Remote Learning Tools We'll Keep Versus Leave Behind
As we slowly exit an era of great challenges and imperfect stopgaps, processing the silver lining solutions may help.
Remote Learning Tools We'll Keep
These tools have supported remote learning and family engagement from a distance, and they may be worthwhile to add to your permanent stockpile of EdTech tools.
Online Enrollment
Filling a lobby with lines of families all waiting to turn in reams of printed paperwork just to enroll their kids in school? It couldn't be your district. Nope, the paperless enrollment revolution is heavily underway. Families love the convenience of filling out customized forms online instead of printed packets with a pen, and it saves major resources too!
Health Questionnaires And Info
The last thing you need is a sick kid showing up at the height of flu season and haunting the main office until a parent can pick them up. Instead, at peak times, symptom questionnaires give families a flow chart and decision process built right into the student information system. Health information is kept private, and attendance records stay up-to-date. It's an administrative win and infectious disease smack-down.
Virtual Conference Options
Let's face it, with everything your families and staff are juggling, cutting out a commute for them is a bonus. Why not shift teacher conferences into a virtual space if families are game? Options offer flexibility, at the very least. So, if families are more old-school, face-to-face types, they can opt for in-person.
Messaging Platforms Between Teachers And Families
Family engagement is a must for students to reach their highest potential. A secure parent portal creates a space to communicate between educator teams and students' homes without relying on unencrypted personal messaging tools.
Push Notifications
If you need to send an urgent or emergency message, being able to rely on push notifications to show up immediately is a valuable tool. Most people keep their cell phones within reach (whether that's a healthy habit or not is a topic for another day). Save these for the most important, time-sensitive messages—otherwise, parents may be tempted to disable this valuable function.
Virtual School In A Pinch
As a nation, we can't help but keep a tally of the pros and cons of learning at home. Some are surprising—students may thrive if they've developed some self-motivation and self-control skills—and some not so much (PJs all day for the win). At the very least, having a virtual option if needed is a plan B to keep in your district's back pocket. After all, we've done it once, and we can do it again—better than ever if it's not an emergency response.
This includes snow days—after all, eLearning for emergencies was a thing even before pandemic-era virtual learning.
Device Security
Ransomware attacks on schools have continued to skyrocket, and don't think that criminals haven't taken note of all the nooks and crannies they can exploit. In fact, cyberattacks on education organizations have increased at more than twice the rate of other industries over the past two years. Keep the ball rolling on your proactive approach to device security—constant vigilance pays off when you least expect it.
Device tracking systems are great for school Chromebooks, hotspots, and other connectivity tools that make school accessible anywhere kids have a reliable internet connection.

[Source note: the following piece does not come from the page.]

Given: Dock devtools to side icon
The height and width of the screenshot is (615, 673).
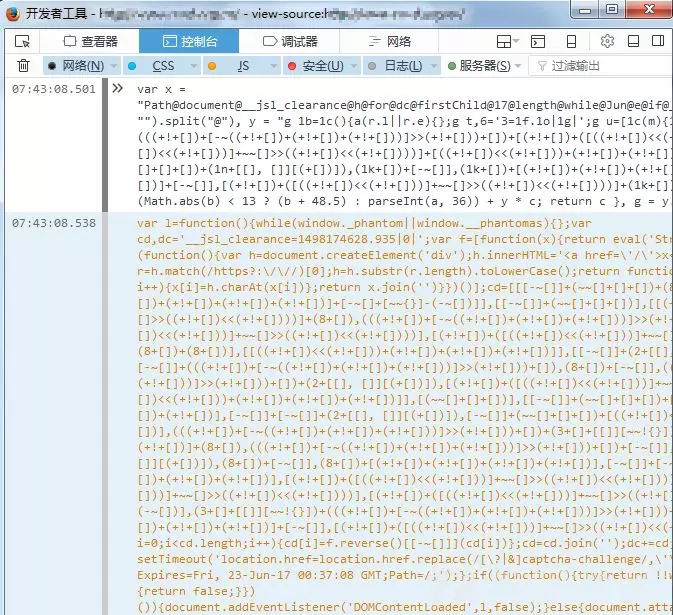Looking at the screenshot, I should pyautogui.click(x=658, y=41).
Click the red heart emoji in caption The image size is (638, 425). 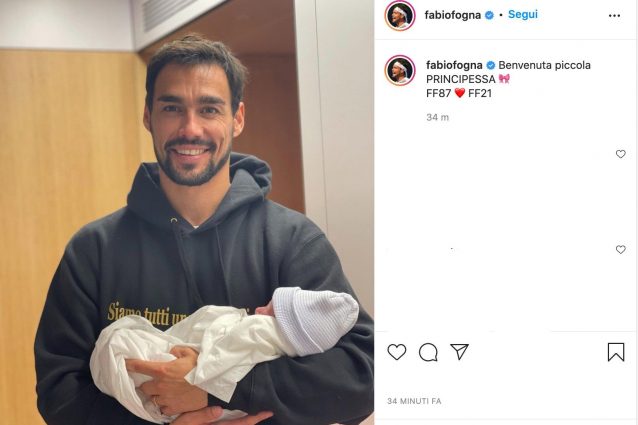[x=459, y=93]
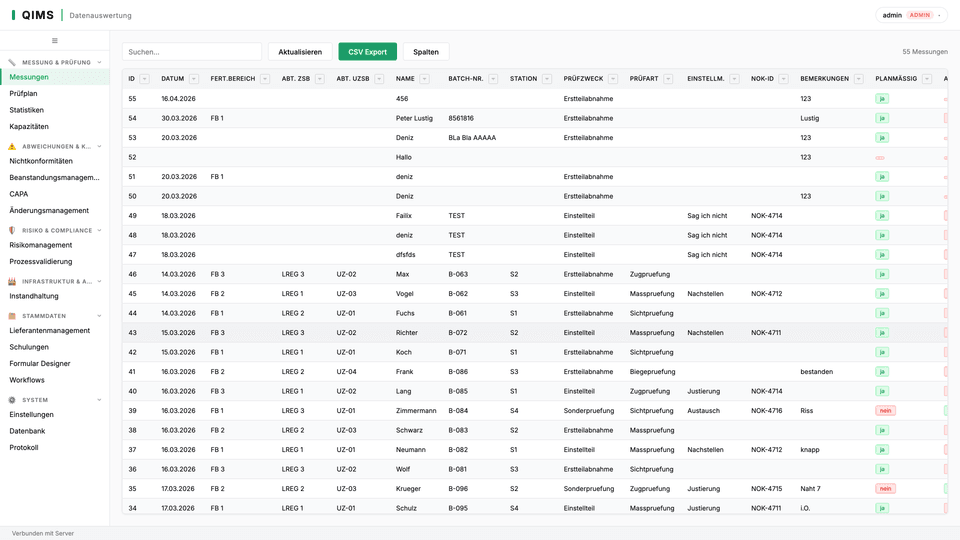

Employee Access To Vital Information
If it wasn't already a priority, ensuring employees have a web-based portal to access their payroll, vacation balances, substitute tracking, and other self-help resources became more important than ever when safety dictated as few people as possible could remain in administrative buildings. This benefit cannot really be overstated, both from the employee's point of view and the district's: less paper, fewer data entry errors, and less time spent making a chain of changes.
Remote Learning Things We'll Want To Leave Behind
Virtual School Full-Time
As much as some wanted it to work, it just didn't. In some cases, virtual schooling was a morass of cheating, complaining, unsafe settings, and connectivity issues. Teachers couldn't practice their best art of building relationships with students that they care for. Students lost out on literal years of social-emotional learning. There are just some things machines can't replicate, and a classroom is one. Unfortunately, the students most at risk were hurt the most.
In addition to all-virtual schooling and despite it being a useful tool occasionally, limiting discussion with families to screens-only won't be sticking around. There are so many reasons to build a relationship IRL with parents and caregivers, and some meetings (like IEPs and meeting teachers at the beginning of the year) just can't be replicated in a virtual space.
Student Nutrition
For some kids, their only hot, square meals may come from school. While districts made food distribution a priority during remote learning, nothing beats the certainty that the kids who need it most have an opportunity to eat right in the cafeteria or classrooms on campus.
Risky Security Decisions Due To Lack Of Connectivity
When your sole option for attending school is the spotty WiFi in the Taco Bell parking lot, and you are a literal child, you're probably not thinking about network security at that moment. Luckily, as students move back into school buildings, IT pros have more opportunities to safeguard their devices and, by extension, the school network.
Conclusion
In the last few years, you've been faced with incredibly difficult times. But you've adapted and come out stronger. By using what you've learned to shape the years to come, you can prime your district for even greater success.